Nos ancêtres les Germains…

à propos du livre de Laurent Olivier paru aux éditions Tallandier en août 2012

Laurent Olivier, conservateur en chef du Patrimoine en charge des collections celtiques et gauloises au Musée d’Archéologie Nationale de Saint-Germain-en-Laye, publie un étude passionnante sur le rôle de l’archéologie dans la construction de l’idéologie nazie. On est sidéré d’apprendre que 90% des archéologues allemands étaient membres du NSDAP, le parti nazi. On se demande seulement quelle était la vie intellectuelle des 10% restants. L’on apprend que dès les premières années du pouvoir nazi, les archéologues allemands se rendaient sur les sites européens pour fabriquer de la science « utile » au pouvoir.

Il est vrai que l’archéologie est un domaine sensible.
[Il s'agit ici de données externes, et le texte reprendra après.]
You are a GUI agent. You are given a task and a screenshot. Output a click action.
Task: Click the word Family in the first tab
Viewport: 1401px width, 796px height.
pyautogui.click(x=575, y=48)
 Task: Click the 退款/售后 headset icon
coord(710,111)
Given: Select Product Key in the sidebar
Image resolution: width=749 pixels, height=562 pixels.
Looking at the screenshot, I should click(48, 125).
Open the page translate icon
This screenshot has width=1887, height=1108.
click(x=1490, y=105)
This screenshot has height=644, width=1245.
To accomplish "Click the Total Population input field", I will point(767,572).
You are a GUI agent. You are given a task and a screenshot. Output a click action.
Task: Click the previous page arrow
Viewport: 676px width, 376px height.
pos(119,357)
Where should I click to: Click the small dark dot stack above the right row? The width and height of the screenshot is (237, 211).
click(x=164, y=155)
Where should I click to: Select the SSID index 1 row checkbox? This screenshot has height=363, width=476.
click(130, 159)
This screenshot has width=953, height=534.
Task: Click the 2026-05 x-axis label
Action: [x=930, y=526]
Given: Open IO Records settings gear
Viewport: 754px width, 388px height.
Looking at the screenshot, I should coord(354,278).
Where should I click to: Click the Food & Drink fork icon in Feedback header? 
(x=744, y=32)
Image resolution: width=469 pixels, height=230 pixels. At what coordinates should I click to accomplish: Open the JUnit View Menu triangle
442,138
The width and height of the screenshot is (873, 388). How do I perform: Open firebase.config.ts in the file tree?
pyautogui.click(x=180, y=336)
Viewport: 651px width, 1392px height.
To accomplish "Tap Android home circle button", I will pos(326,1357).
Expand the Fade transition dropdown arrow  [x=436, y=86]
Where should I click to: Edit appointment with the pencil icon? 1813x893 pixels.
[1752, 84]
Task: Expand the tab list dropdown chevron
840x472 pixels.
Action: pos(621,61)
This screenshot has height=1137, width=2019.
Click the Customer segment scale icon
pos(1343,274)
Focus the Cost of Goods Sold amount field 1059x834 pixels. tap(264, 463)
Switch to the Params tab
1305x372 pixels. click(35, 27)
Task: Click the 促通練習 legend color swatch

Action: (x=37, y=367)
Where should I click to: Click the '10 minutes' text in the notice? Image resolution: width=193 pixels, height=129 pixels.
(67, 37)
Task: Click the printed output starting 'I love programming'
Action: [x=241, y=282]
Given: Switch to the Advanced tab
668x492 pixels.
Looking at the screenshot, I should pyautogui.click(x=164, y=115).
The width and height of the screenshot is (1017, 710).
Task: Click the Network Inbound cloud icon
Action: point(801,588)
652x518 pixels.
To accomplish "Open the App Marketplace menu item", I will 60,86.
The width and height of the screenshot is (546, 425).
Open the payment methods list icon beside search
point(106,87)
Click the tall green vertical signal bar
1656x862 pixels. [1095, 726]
Les pouvoirs lui ont souvent demandé de justifier l’occupation des sols. Mais le nazisme avait exigé bien plus encore. Un projet de recherche, financé par l’état devait aboutir à démontrer que les terres que l’Allemagne nazie envisageait de coloniser avaient été des terres germaniques depuis la préhistoire. En France occupée, la recherche nazie — et cela, on le sait d’autant moins que les archives ont été soigneusement cachées ! — a trouvé des auxiliaires dévoués et souvent enthousiastes dans les archéologues français de l’époque. Ils considéraient qu’ils levaient « le voile d’ombre qui recouvre l’ancienne histoire germanique de notre pays »… Le silence et la disparition des archives s’explique par le fait que beaucoup parmi ces jeunes chercheurs ont poursuivi de brillantes carrières en France après guerre.

statue en bronze de chef gaulois – commande de Napoléon III en 1864. Musée d’archéologie de Saint-Germain-en-Laye

Ce livre soulève des problèmes fondamentaux qui ne se limitent pas à la seule archéologie. Même si aucun archéologue sérieux ne prétend plus découvrir une origine, la tentation est grande d’assimiler le passé lointain, reconstitué à l’occasion de fouilles à la source d’un peuple ou d’une civilisation. Ce serait sans conséquence si l’on n’assimilait l’antériorité et la légitimité. Je serais légitime du fait que mes ancêtres — quels ancêtres ? — seraient antérieurs aux tiens sur cette terre, dans cette connaissance, dans cet art… comme si tous les peuples ne s’étaient inspirés les uns des autres, entre-empruntés techniques et divinités, entre-racontés mythes et récits édifiants… Mais voilà ! Le modèle de l’antériorité légitimante a la vie dure.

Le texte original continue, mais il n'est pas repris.